== Input material ==
- - - - -

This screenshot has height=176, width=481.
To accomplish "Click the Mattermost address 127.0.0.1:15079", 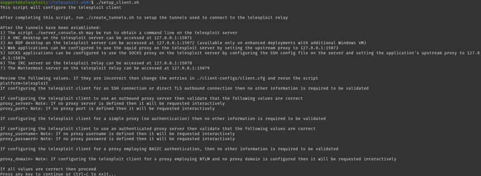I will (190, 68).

- - - - -

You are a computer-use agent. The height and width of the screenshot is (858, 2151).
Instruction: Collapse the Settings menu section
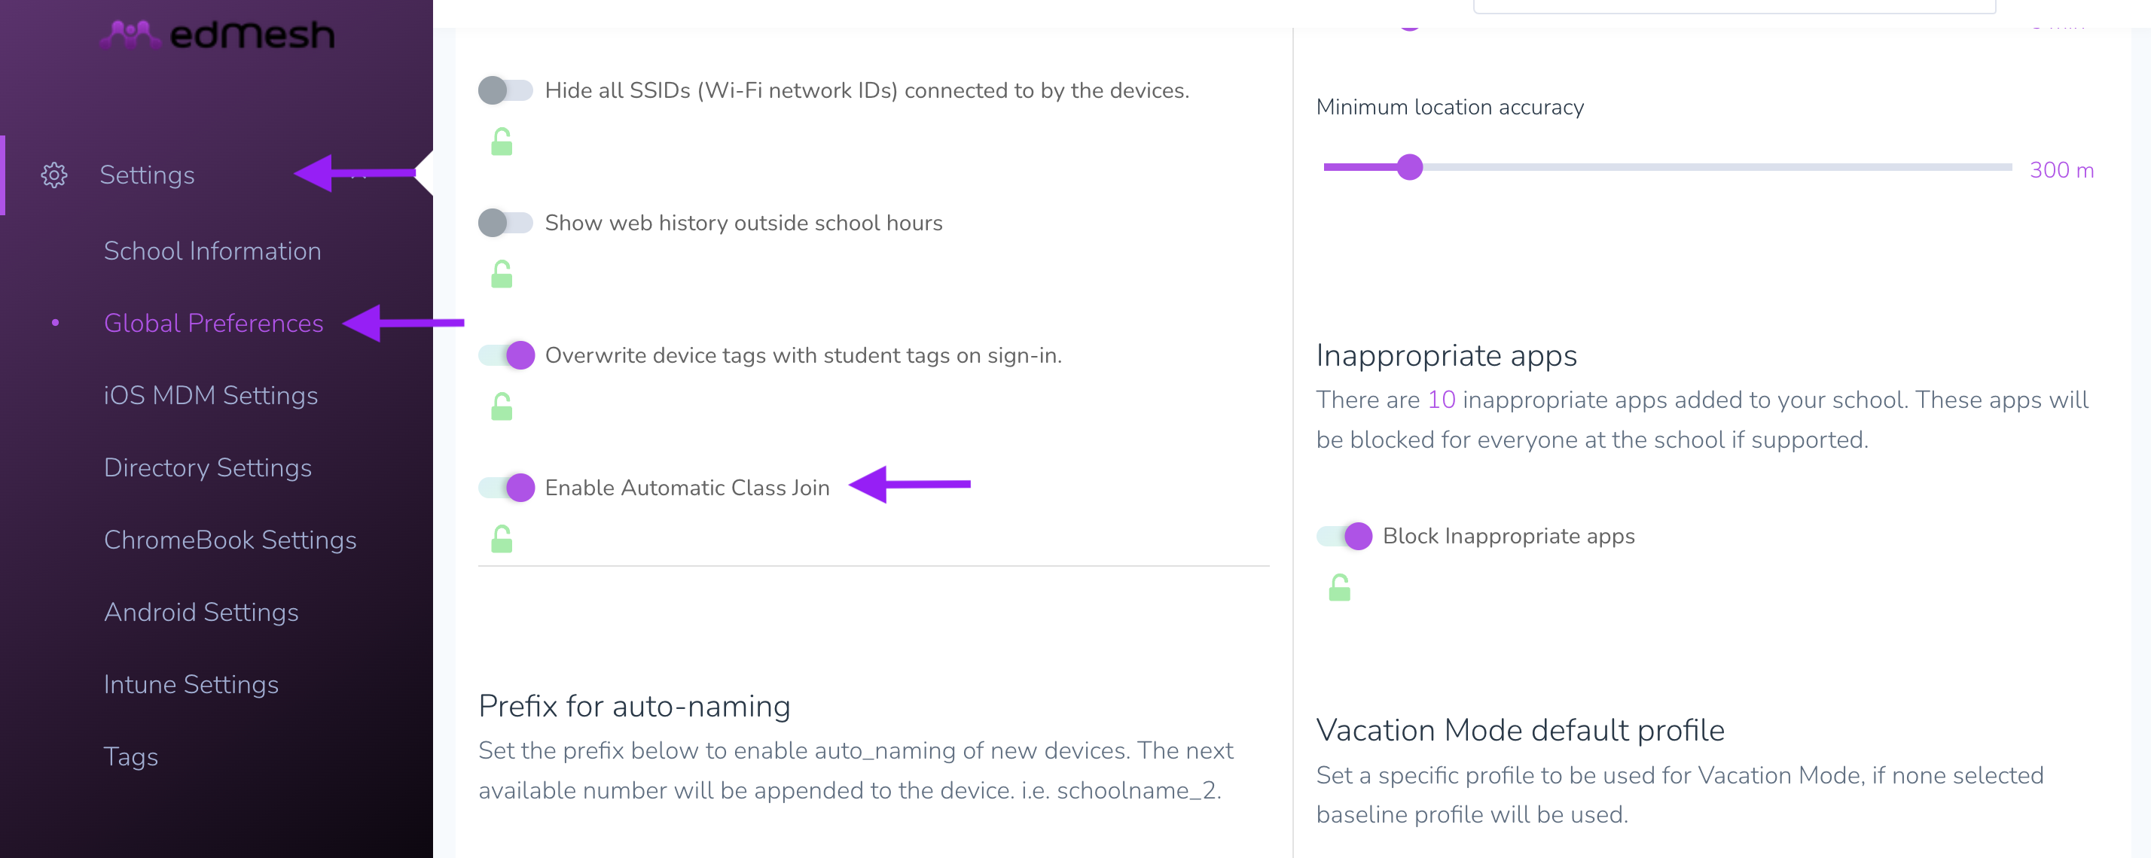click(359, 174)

- - - - -

== The task ==
Check each line of the entries for the string "screenshot". Copy the lines that have it.

== Exercise output ==
This screenshot has height=176, width=481.
You are a computer-use agent. The height and width of the screenshot is (858, 2151).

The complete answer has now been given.